Executive sponsors and decision makers should be asking how long it will take to develop the next fully operational piece of functionality, how they can help remove roadblocks for that delivery, or what the team learned from customer feedback. And presenters should be presenting their status on delivering, e.g. the registration functionality or payment functionality. Executives must seek to understand the difference between a project that is focused on the wrong issues vs. the right ones. Customer ease/satisfaction and user’s task success, along with efficient agency processes, are good starting metrics to be captured before development and as segments are released, not at the end of the project. This level and type of inquiry from top leaders will help drive the right priorities and speed of delivery from the team.

One Last Note - Very Complex Projects

Many government projects are quite complex and have multiple segments in development at once. This scenario may require an overall Project Manager as well as one or more Product Managers from the mission or business areas.

Again, an example. Let’s assume you have two development teams working on both the registration and payment segments at the same time. Once those are complete, you ask those development teams to start work on, e.g. case status and claims processing. In this scenario, the best chance for success is when the business provides Product Managers that have specialty knowledge in those segments being built, as well as an overall business Project Manager and an IT lead that can tie all the capabilities together and ensure they are prioritized with the correct dependencies in mind. This may require more staff than business organizations usually provide for IT projects, but it is critical to the success of the project.

Each Product Manager should be fully responsible for delivering the functionality in their area of expertise, from planning through development and deployment, and ensuring it works for customers and users.

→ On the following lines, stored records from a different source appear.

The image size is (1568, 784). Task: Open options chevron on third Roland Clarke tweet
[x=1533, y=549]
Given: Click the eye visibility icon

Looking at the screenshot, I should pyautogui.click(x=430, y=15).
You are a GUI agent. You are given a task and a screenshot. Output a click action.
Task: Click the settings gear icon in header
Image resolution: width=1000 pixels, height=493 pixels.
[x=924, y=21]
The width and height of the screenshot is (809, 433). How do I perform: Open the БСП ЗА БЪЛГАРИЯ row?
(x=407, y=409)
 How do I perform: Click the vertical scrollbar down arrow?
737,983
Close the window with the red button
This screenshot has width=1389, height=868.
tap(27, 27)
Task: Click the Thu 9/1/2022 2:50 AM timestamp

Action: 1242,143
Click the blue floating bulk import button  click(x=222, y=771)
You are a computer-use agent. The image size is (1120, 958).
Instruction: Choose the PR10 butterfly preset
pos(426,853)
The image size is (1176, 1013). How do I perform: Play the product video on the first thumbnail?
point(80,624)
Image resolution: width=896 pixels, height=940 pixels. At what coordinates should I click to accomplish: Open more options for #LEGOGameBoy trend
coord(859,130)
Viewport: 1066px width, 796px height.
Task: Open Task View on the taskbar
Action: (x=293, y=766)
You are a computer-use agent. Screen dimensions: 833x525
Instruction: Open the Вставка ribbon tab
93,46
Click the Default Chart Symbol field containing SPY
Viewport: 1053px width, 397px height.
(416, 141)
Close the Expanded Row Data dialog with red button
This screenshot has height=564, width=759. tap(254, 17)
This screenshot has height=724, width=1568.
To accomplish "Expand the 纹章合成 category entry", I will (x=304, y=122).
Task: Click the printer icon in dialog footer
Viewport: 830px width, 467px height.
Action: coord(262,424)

The overall Project Manager would conduct regular release planning to ensure each product team working concurrently knows when they need to reach deadlines and can quickly remove barriers to delivery. This structure works well even in very complicated system development with five or more development teams. It takes careful sequencing, but it speeds delivery and produces usable functionality along the way.

Key Take-Aways

To summarize, there are some key practices agencies can adopt to implement these new ways of working.

  1. Product Managers, working in mission areas and fully dedicated to the system build and implementation, are the key to successful system development. Even in this very lean environment, business organizations should devote enough resources to generate successful outcomes.
  2. IT development projects should be organized by key segments of functionality. The business Product Manager and IT lead together should ensure usable capabilities are iteratively released as development progresses. And ongoing user feedback should be integrated into the system design.
  3. IT should invite business Product Managers to co-lead development efforts to ensure strong business outcomes. IT should ensure new systems create efficiencies, reduce technical debt, and advance existing or planned infrastructure.
  4. Procurement professionals should alter the way they write RFPs, PWSs, SOWs and Task Orders. Contract deliverables should be organized around the functionality to be delivered. Periods of performance and additional levels of effort can add flexibility to projects.
  5. Government leaders must lead with a product mindset. This means funding incrementally based on planned releases of functionality, asking the right questions to drive delivery, and seeing the project through to completion.

I have seen many IT system development failures in my decades in government, but the most successful projects all had some version of the above practices present. In fact, the most successful had all factors present. There are many barriers that can stand in the way of good development methods - including regulations and the federal budget structure. But government has always worked within constraints. So let’s ensure we continue to study what creates successful projects and support those findings in today’s IT development efforts.